Diante desse problema, duas questões me movem, as quais começo a refletir nesta
análise. A saber: É possível definir o continente africano como desprovido de
homossexualidades ou sexualidades não-heterossexuais? É possível estabelecer
homogeneidades nas diferentes culturas e povos do continente africano? O objetivo é refletir a
respeito das diferentes formas de afetos e sexualidades ressignificadas em alguns desses
territórios, bem como suas tradições e relações entre os gêneros, além de suas performances.
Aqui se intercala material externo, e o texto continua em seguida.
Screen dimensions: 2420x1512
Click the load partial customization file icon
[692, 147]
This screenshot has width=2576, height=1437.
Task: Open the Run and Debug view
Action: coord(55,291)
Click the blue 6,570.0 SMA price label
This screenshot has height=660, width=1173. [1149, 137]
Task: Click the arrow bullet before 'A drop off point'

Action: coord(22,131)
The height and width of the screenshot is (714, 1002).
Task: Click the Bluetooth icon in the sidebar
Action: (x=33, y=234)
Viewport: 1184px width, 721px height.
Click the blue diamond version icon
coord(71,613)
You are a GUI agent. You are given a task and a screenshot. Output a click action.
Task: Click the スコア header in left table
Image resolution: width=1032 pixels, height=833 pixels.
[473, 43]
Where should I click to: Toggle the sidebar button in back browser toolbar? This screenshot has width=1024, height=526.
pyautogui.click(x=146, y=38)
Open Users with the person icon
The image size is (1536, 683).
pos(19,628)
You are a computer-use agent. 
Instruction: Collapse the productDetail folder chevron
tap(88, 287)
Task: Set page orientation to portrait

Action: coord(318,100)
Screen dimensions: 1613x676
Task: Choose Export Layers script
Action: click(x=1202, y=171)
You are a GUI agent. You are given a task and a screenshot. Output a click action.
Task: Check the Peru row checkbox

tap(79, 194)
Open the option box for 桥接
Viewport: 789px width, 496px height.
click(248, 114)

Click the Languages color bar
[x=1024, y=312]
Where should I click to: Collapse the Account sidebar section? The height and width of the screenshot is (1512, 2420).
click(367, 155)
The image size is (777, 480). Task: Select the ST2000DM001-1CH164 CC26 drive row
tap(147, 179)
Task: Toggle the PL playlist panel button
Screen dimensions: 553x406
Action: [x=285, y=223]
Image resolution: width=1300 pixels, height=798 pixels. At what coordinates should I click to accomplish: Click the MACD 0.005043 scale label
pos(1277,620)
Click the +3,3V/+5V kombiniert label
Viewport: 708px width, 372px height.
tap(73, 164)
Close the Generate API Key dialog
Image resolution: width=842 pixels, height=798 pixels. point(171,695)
2. Pontes para pensar a des-ocidentalização Queer: entre África (s) e Brasili (s)

No Ocidente
Queer é tudo isso: é estranho, raro, esquisito. Queer é, também, o sujeito da
sexualidade desviante - homossexuais, bissexuais, transexuais, travestis,
drags. É o excêntrico que não deseja ser “integrado” e muito menos
“tolerado”. Queer é um jeito de pensar e de ser que não aspira o centro nem o
quer como referência [...] LOURO, 2008, p.7-8).

Nas Áfricas
[...] Queer African Reader pretendem resgatar as vozes de intelectuais e
militantes queer do continente africano. Trata-se, assim, de “documentar não
só a resistência nas vidas e nas lutas diárias das comunidades queer da África”
e de “valorizar a complexidade da maneira com que a libertação queer é
enquadrada na África e pelos africanos” (REA et al, 2018, p.16).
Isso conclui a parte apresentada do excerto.